How to estimate the storage capacity for wal and data directories?

I’m testing for Influxdb2. I can see wal and data directories in /var/lib/influxdb/engine.

Do I need to point the wal and data directories to different disks to improve performance when using influxdb2, like for v1.x? The configuration file of influxdb2 only provides parameters for modifying the engine-path.

And, what factors influence the storage size of wal? How to estimate disk capacity for wal and data directories?

I can’t find any docs about this.

Thanks for help!

Hello @tohlzhu,
These HW guidelines roughly apply to 2.x as well I believe:

Something here might be useful (although I didn’t find anything, still worth knowing about):

Factors that influence the storage size of the wal:

  • high series cardinality
  • high ingest rate
  • lack of downsampling or automatically expiring old data
  • storing logs
  • excessively long measurement or tag names (this is a rare situation).

There’s this tool in 1.8:

Perhaps we should create an feature to make this available in 2.x.

I’ll also ask around. Thank you for your patience.

Thanks for replying, this is helpful!

I’ve read the “Hardware sizing guidelines-> Bytes and compression” in docs for v1.8.
Can I assume the size of data directory can be calculated mainly based on points number, and wal directory is only related to write speed? In other words, the wal directory has nothing to do with the data volume of the data in the “data” directory, and the “old” data in the “wal” directory will be deleted naturally?
So, for a 4vCPU and 32GB memory instance, I can give wal a fixed small disk size, for example a 32GB disk and give a 4TB disk for data directory. Is this reasonable?

The doc also suggests to store wal and data on separate storage devices for heavy write load. Although I’m not facing this kind of scenario, I still want to know how to set separate wal and data paths on v2.x. Can you give me suggestions?

Helo @tohlzhu,
Yes if your series cardinality isn’t increasing, then you can.
If it is, then your WAL will increase as well (as I understand it).
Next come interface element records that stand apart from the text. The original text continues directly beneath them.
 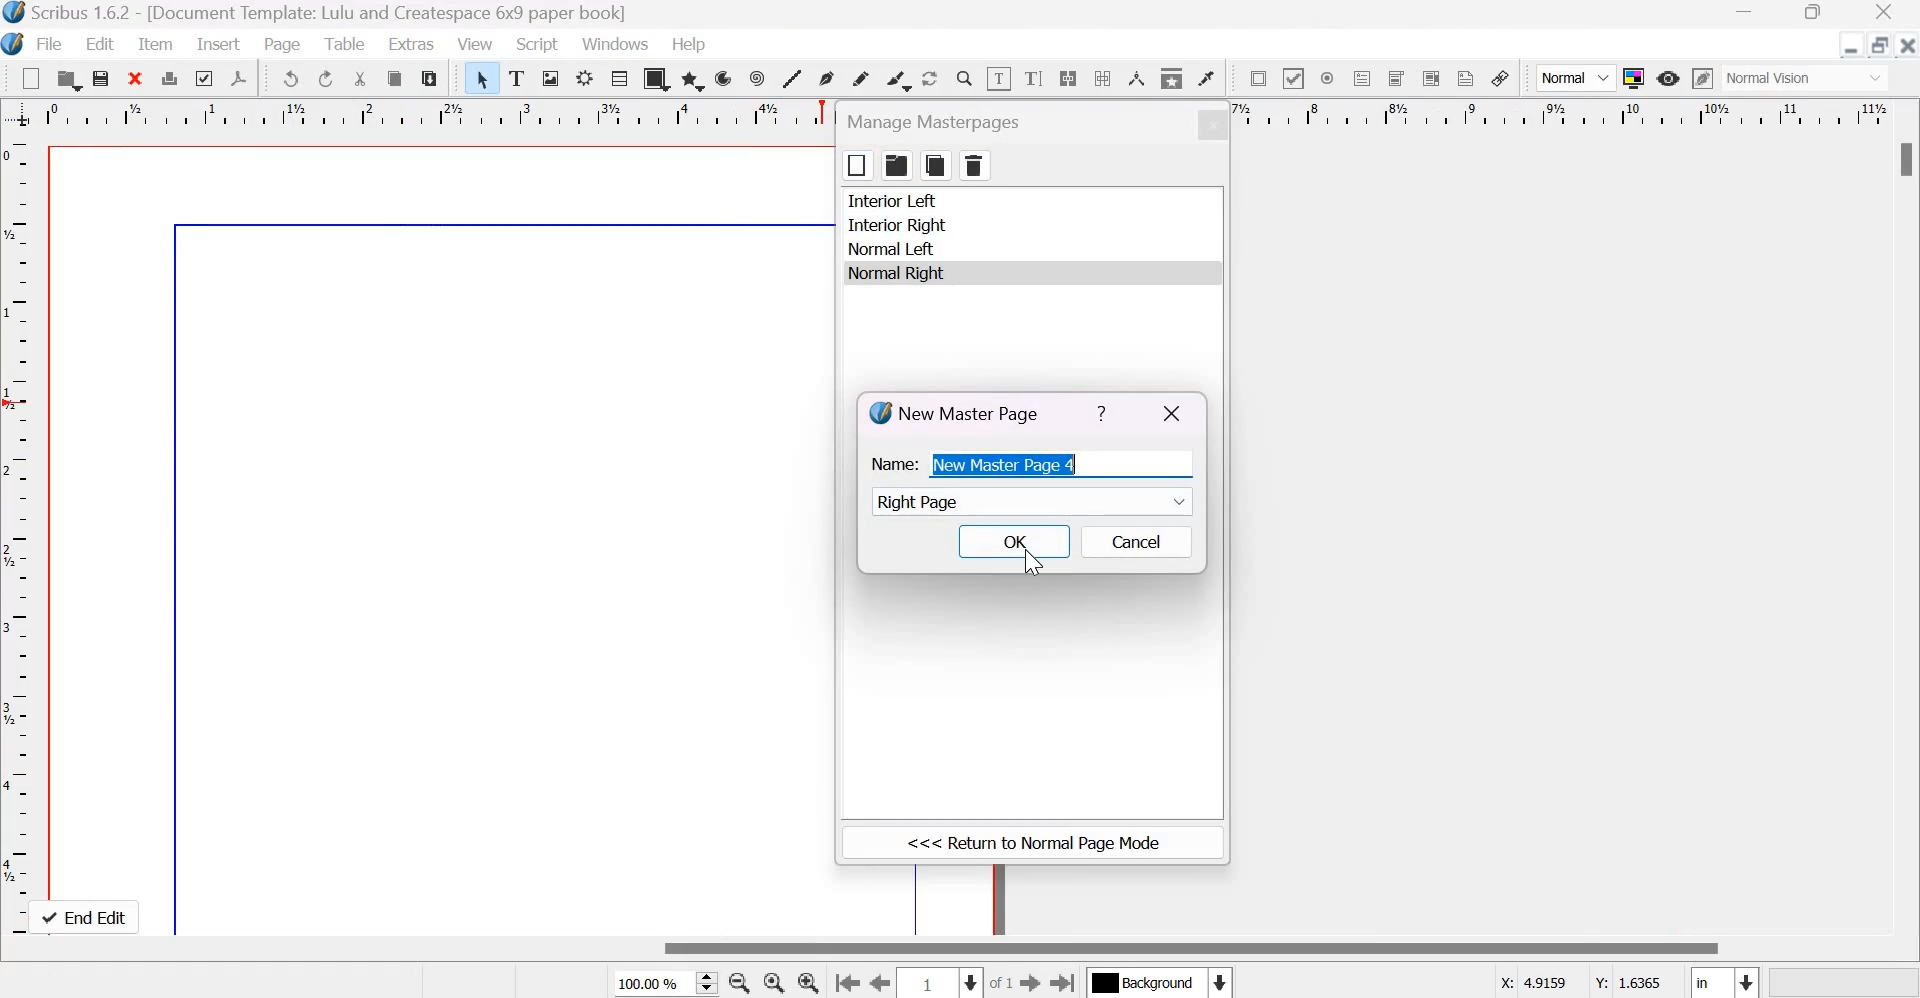 I want to click on horizontal scale, so click(x=440, y=116).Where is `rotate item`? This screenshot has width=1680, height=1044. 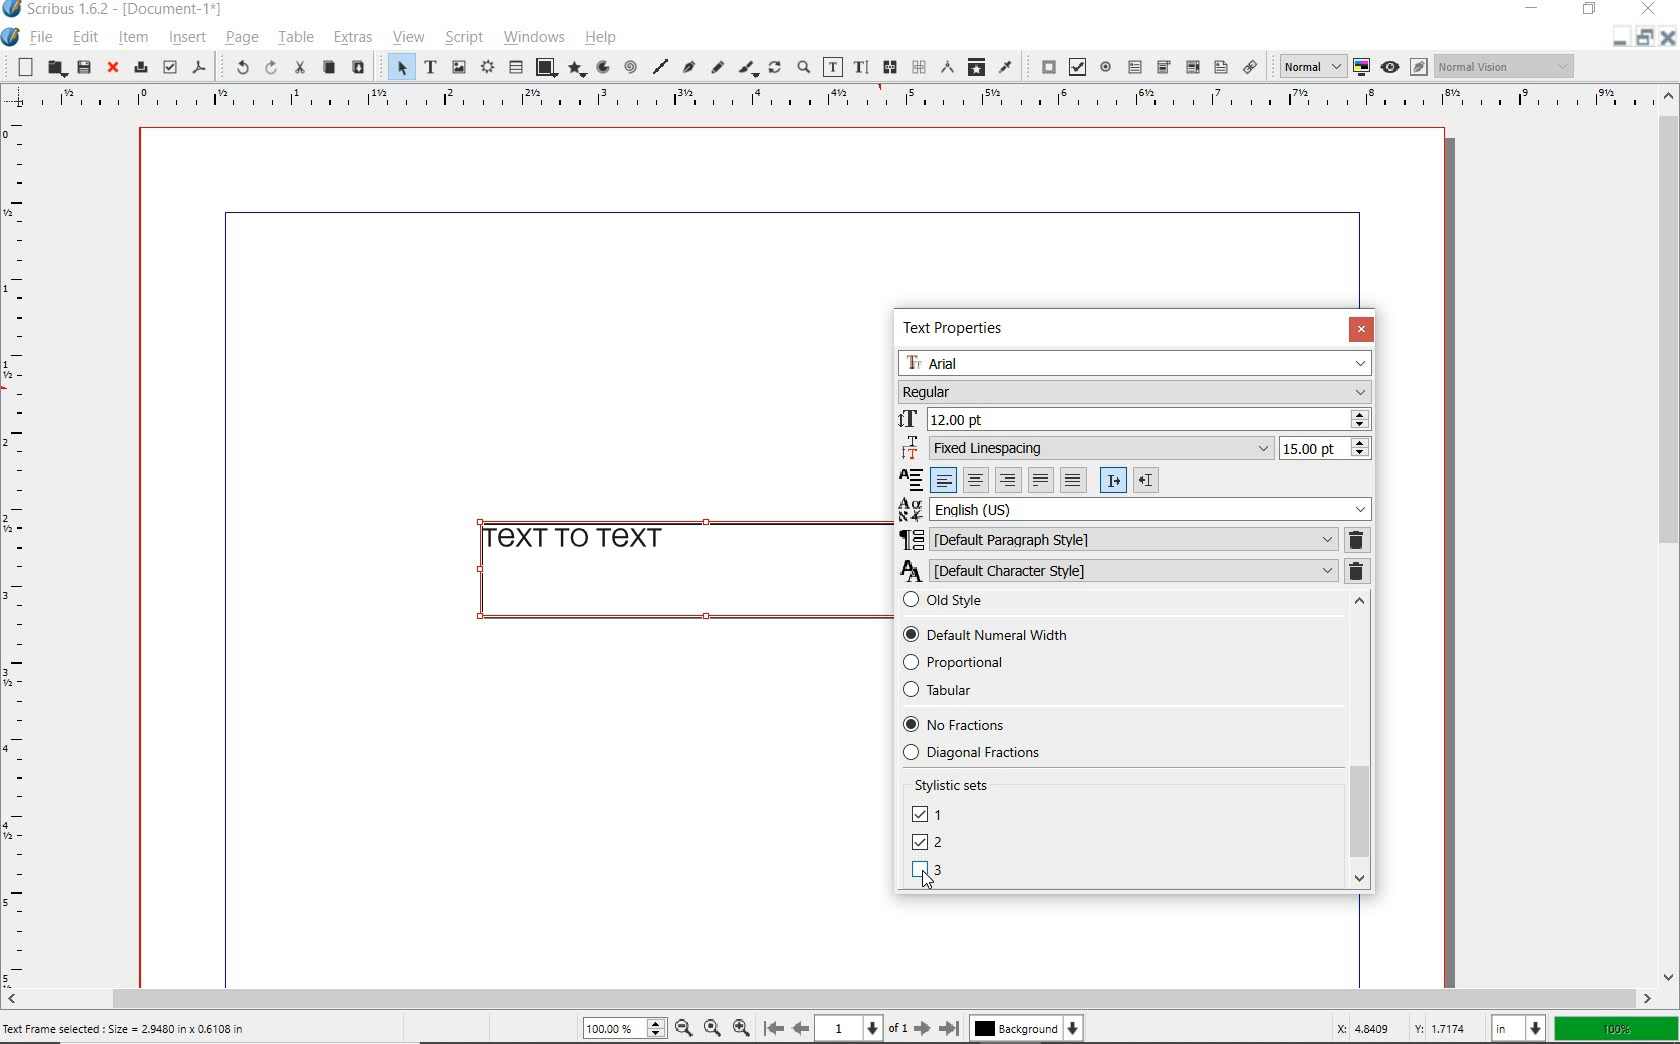 rotate item is located at coordinates (775, 69).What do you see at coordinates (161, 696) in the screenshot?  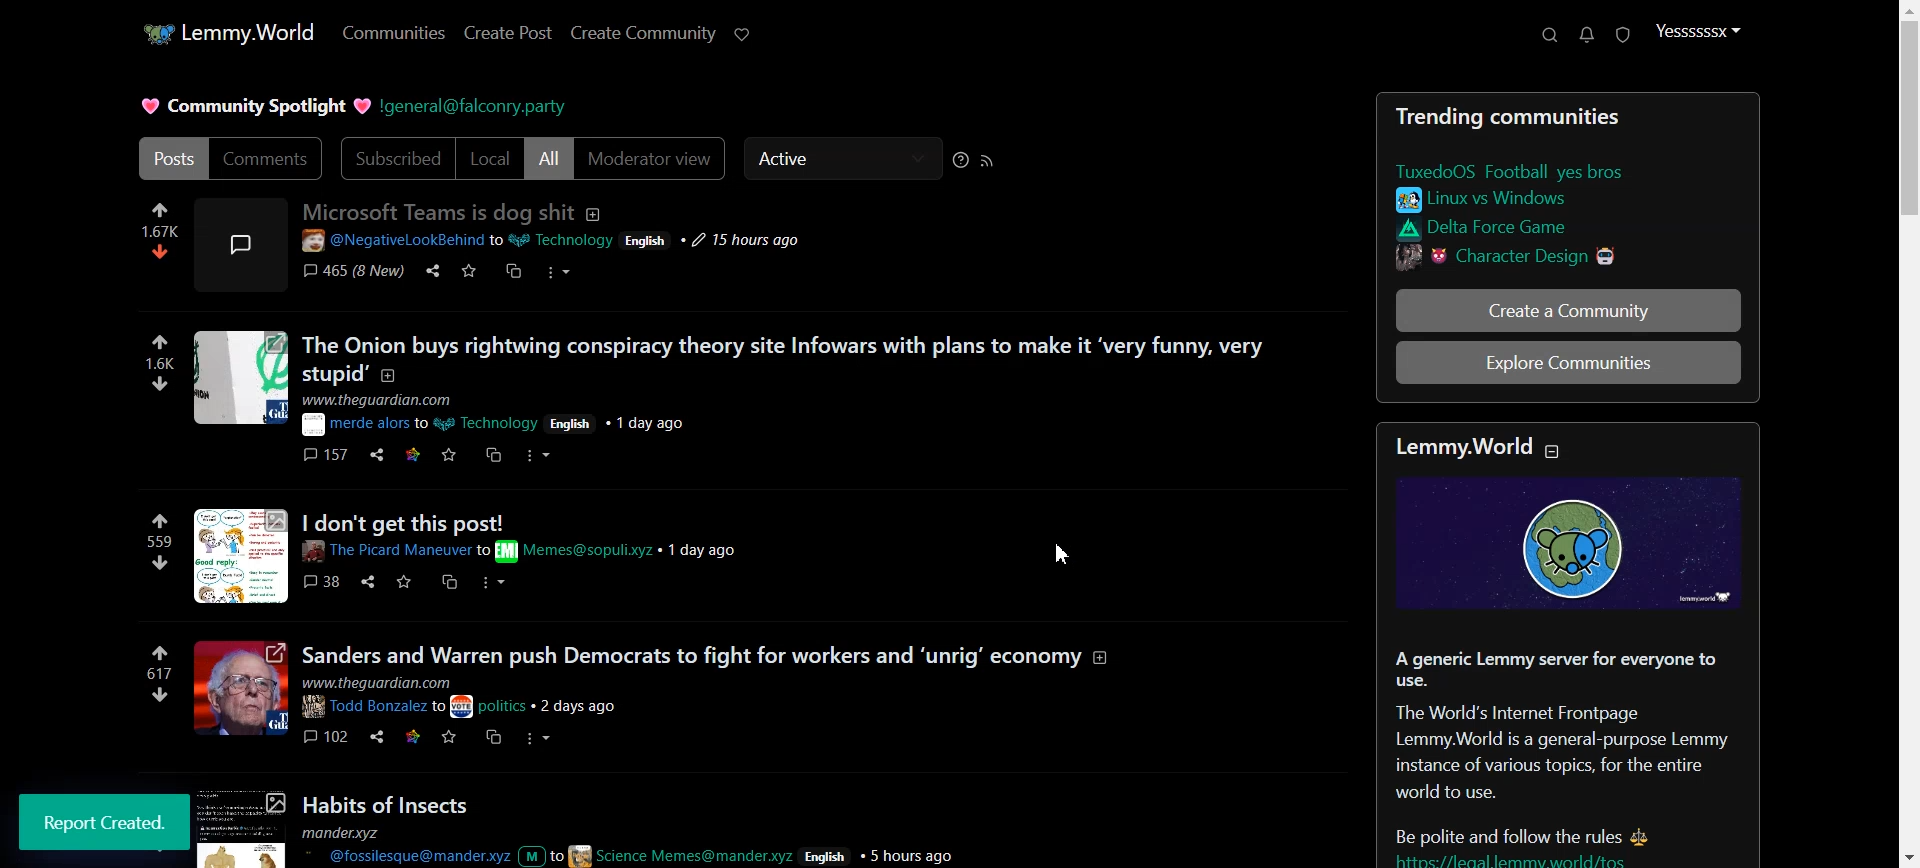 I see `dislike` at bounding box center [161, 696].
Hmm I’m not sure how to separate wal and data paths on v2.x, let me ask around.

@tohlzhu jk the documentation for wal and data path and how to change it is here:

Blessings to the docs team <3
Thanks @scott and team

Hi Anaisdg, I’ve read this “InfluxDB file system layout” page. It mentioned “use the engine-path configuration option” to change engine directory, which is the parent directory of wal and data. This is why I said “The configuration file of influxdb2 only provides parameters for modifying the engine-path.”, wal and data is still on the same disk, and will not be separated.

I suspect that v2.x can not separate the wal directory and the data directory by configuration. Is the documentation incomplete, or does it not have the ability to do this?

@tohlzhu InfluxDB 2.x doesn’t currently expose separate configuration options for data and wal paths, but you’re welcome to submit a feature request.

@scott Thanks, anyway, that’s a solution.